→ **Problem to solve**
Would you transcribe the listing that follows word for word, skipping pictures?
+++ Available data
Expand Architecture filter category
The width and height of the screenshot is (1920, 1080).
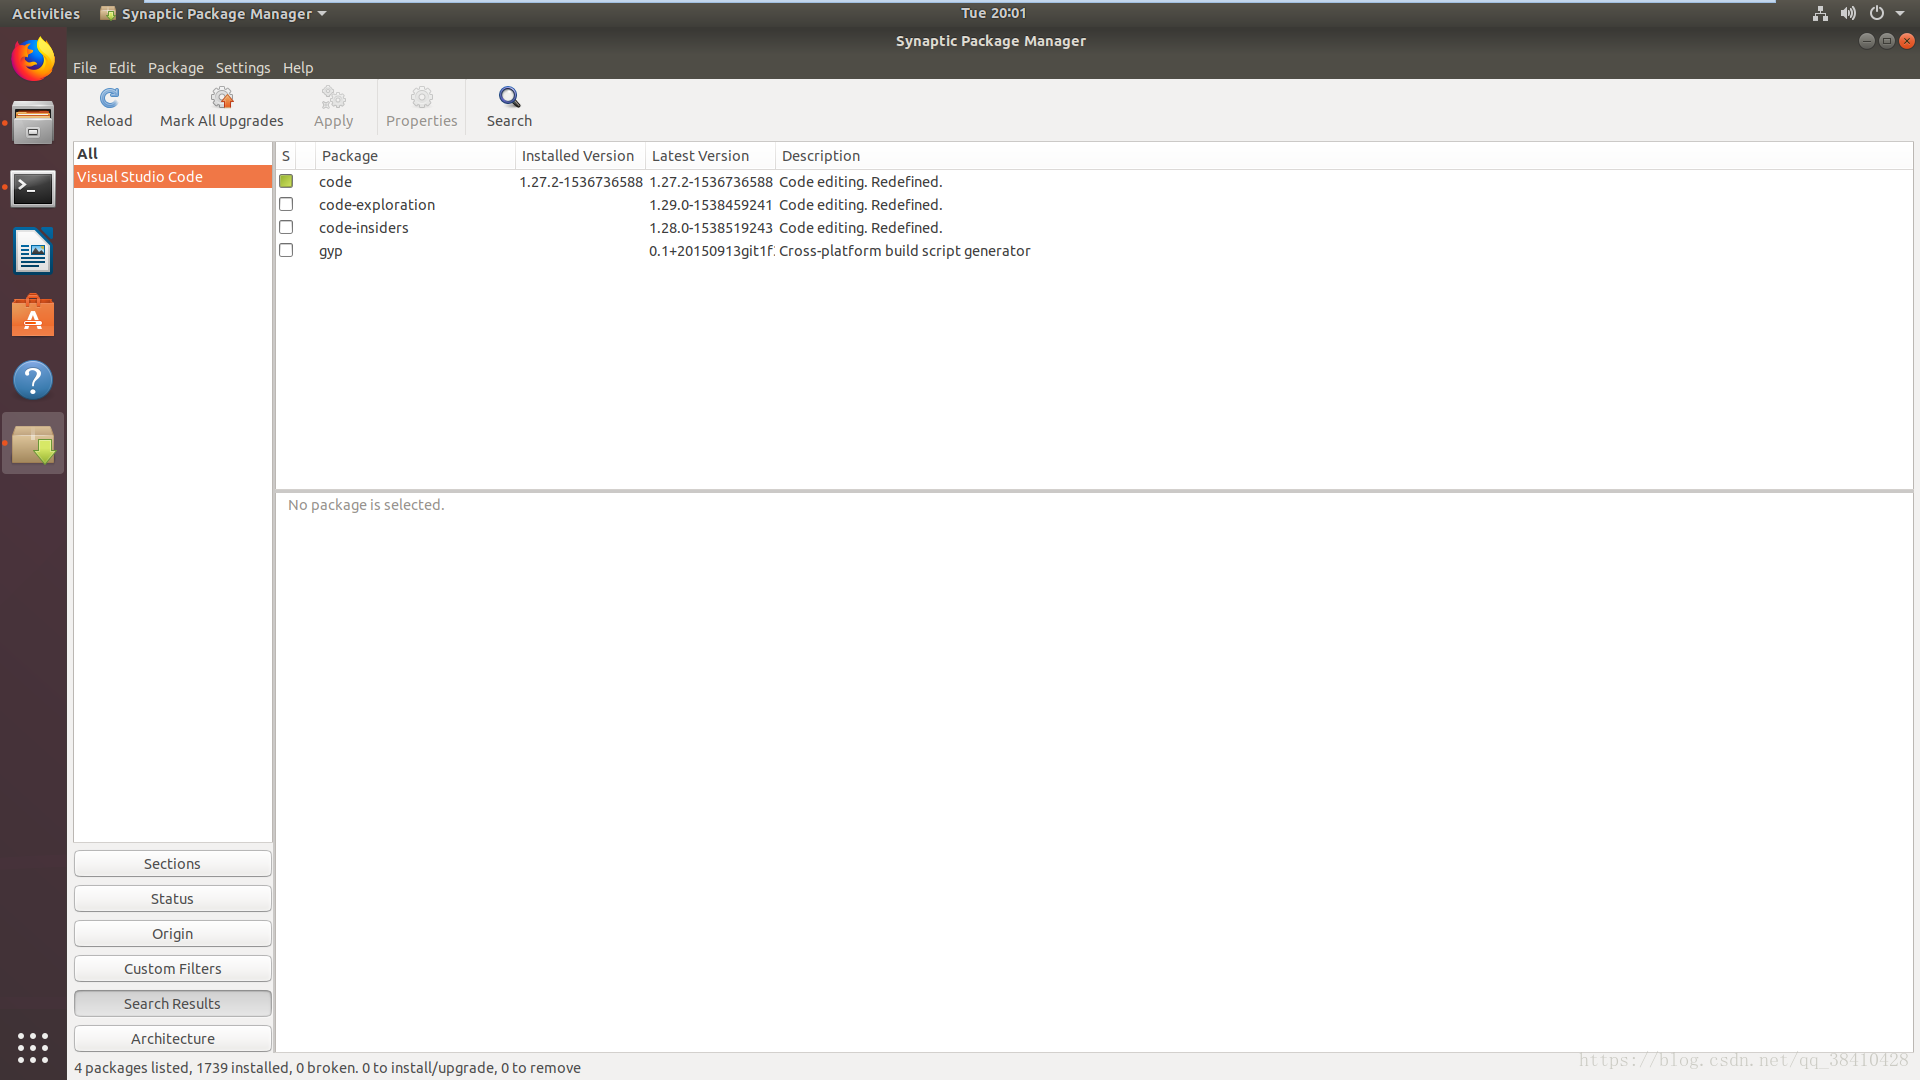click(x=171, y=1038)
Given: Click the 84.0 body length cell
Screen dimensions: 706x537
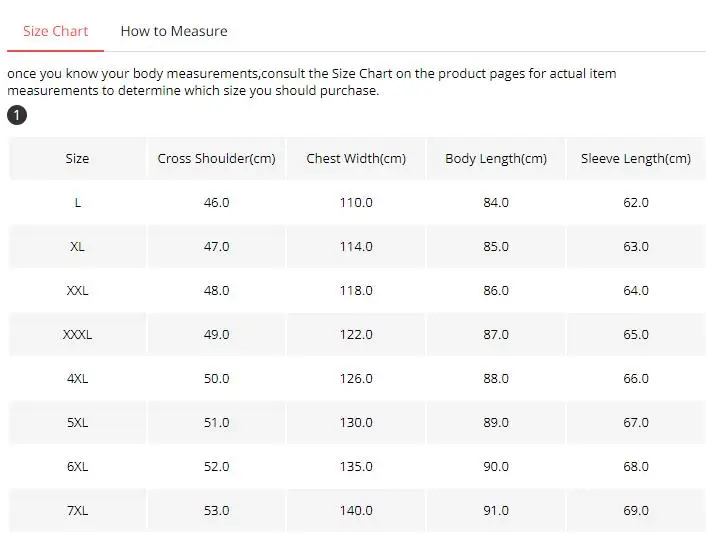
++++++
→ **Task answer**
Expand Architecture filter category
The width and height of the screenshot is (1920, 1080).
click(x=171, y=1038)
Given: Click the 84.0 body length cell
Screen dimensions: 706x537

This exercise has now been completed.